Le changement : une histoire ancienne ... toujours actuelle !

L'injonction au changement, qu'il soit politique ou organisationnel, économique ou social, est de chaque instant. Il nous faut nous adapter sous peine d'être dépassés. Etre individuellement compétent et collectivement compétitifs. "Devenir ce que l'on est" (champ du développement personnel) ou devenir ce qu'il faut être pour rester branché, connecté, pour rester dans la course ; mais pour aller où ?

Qu'il soit perçu positivement ou négativement, comme une fatalité ou comme un choix, le changement a toujours posé question. En ce temps d'accélération des transformations (changement climatique, développement de l'intelligence artificielle, manipulations génétiques), où le monde n'a jamais paru si incertain, voire menaçant, il peut être intéressant de remonter le fil du temps, pour constater combien, à l'origine de la pensée moderne, la défiance était déjà forte. La même question clé revient à travers les âges : il s'agit de savoir si nous pouvons maîtriser notre avenir.

D'après Homère, l'histoire se déroule selon la volonté des dieux et celle-ci, n'obéissant pas à des lois connues, est imprévisible. Les dieux eux-mêmes, Zeus compris, contraints par un destin bien mystérieux, ne peuvent pas, éternellement, échapper aux révolutions qui marquent les grands changements !

Selon Hésiode, l'histoire est déterminée par une loi de dégénérescence : tout commence par un âge d'or - moment mythique décrit comme étant celui de l'abondance dans une nature généreuse, nous dit l'Encyclopédie Universalis. Ensuite tout se dégrade inexorablement et se succèdent les âges - et les races - d'argent, de fer, de bronze et celui enfin de l'âge et la race des héros. Pourquoi ce mouvement ? La dynamique des âges résulte de l'opposition et de l'alternance de deux forces essentielles : la Justice (Diké qui est reconnaissance de la limite et d'un ordre supérieur) et la démesure (hubris qui est orgueil et volonté de puissance). Dans une opposition entre Diké et hubris, se succèdent l'ordre et le désordre. Mais cette histoire qui semble linéaire n'a pas de fin : elle se répète de façon cyclique. S'il y a bien changement, ce changement se répète à l'intérieur d'une structure fixe et, finalement, le monde reste tel qu'en lui-même.

Avec Héraclite, il n'y a pas recommencement, il n'y a pas répétition car il n'y a pas de structure fixe : "on ne peut se baigner deux fois dans le même fleuve." Il n'existe aucune stabilité dans le cosmos qui n'est que mouvement continu.
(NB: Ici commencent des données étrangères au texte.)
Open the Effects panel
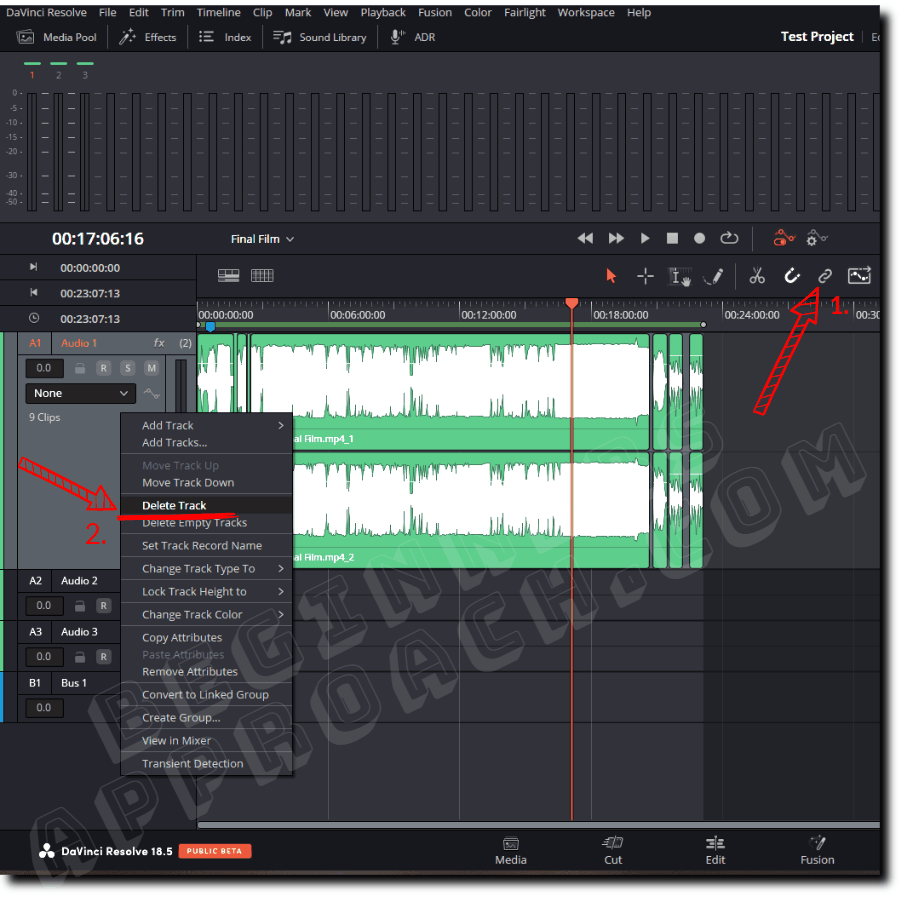[x=148, y=37]
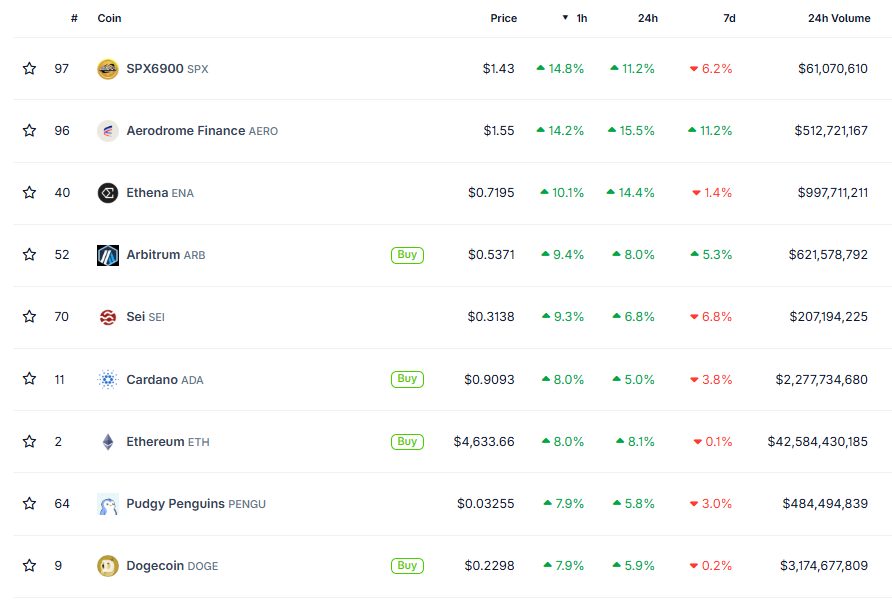Viewport: 892px width, 600px height.
Task: Toggle the star for Ethena
Action: (x=29, y=193)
De même dans l'ordre du social et du politique : la force nouvelle de la démocratie athénienne vient bousculer un ordre établi, stable où chacun a sa place, celui de l'aristocratie tribale grecque.

A l'inverse, pour Parménide, le changement n'est qu'apparence puisque la réalité elle-même, saisie par le biais de nos sens, n'est qu'illusion. Derrière ce monde mouvant et multiple, il existe un monde - accessible à la raison humaine - vrai, stable et immuable.
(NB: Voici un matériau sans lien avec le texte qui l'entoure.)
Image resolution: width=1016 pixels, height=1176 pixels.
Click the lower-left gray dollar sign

Qu'il soit un jeu d'apparences ou réalité essentielle, qu'il s'inscrive dans un processus circulaire ou un mouvement linéaire, le changement est - humainement - de toujours, c'est-à-dire de toute l'histoire, de toute notre histoire. Englués dans le déroulement du temps, nous ne savons pas s'il y eut un commencement et s'il y aura une fin, mais que l'on se réfère à une cosmogonie mythologique (Homère, Hésiode) ou à une cosmogonie rationaliste (Héraclite, Parménide), l'histoire nous apparaît toujours dans un mouvement plus ou moins porteur de risques. Pour nous, modernes, le nœud du débat est ici, dans la possibilité, ou pas, d'une maîtrise. Pour certains, le risque sera maîtrisé si l'on arrête le mouvement de l'histoire. Pour d'autres, seul le progrès est porteur d'une maîtrise.

Contre l'instabilité et le risque, combien d'utopies et combien d'idéologies déclinées en programmes politiques plus ou moins vagues ont proclamé la fin de l'histoire ? A commencer par Platon, père de la pensée rationnelle occidentale (dans la suite des présocratiques).
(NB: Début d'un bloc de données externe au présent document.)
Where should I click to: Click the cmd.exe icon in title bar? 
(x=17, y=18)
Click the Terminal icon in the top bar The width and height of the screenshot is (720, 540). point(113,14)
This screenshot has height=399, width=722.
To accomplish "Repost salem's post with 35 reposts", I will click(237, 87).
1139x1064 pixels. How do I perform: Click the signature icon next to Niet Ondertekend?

Contre la déchéance des âges successifs racontée par Hésiode, contre le désordre d'un monde sans unité craint par Héraclite, Platon, qui emprunte à Parménide l'idée de l'Un immuable (le monde des Idées accessible par la raison du sage) pensera un projet politique total décrit notamment dans la République : là tout est contrôlé par l'Etat - la pensée comme les naissances, les désirs comme l'organisation sociale - dans une volonté de stabilité. Avec la réalisation d'une "république" idéale, dominée par le plus sage des hommes, l'histoire et le mouvement de déchéance de l'humanité serait stoppée, l'angoisse du chaos serait surmontée. Nous trouvons chez Platon, au IVème siècle avant Jésus Christ, et comme cela se retrouvera dans toutes les utopies à suivre, ce mélange étonnant d'un mouvement de l'histoire inéluctable (déterminisme) et d'un arrêt de l'histoire (volontarisme politique) qui serait la réalisation de la Cité parfaite.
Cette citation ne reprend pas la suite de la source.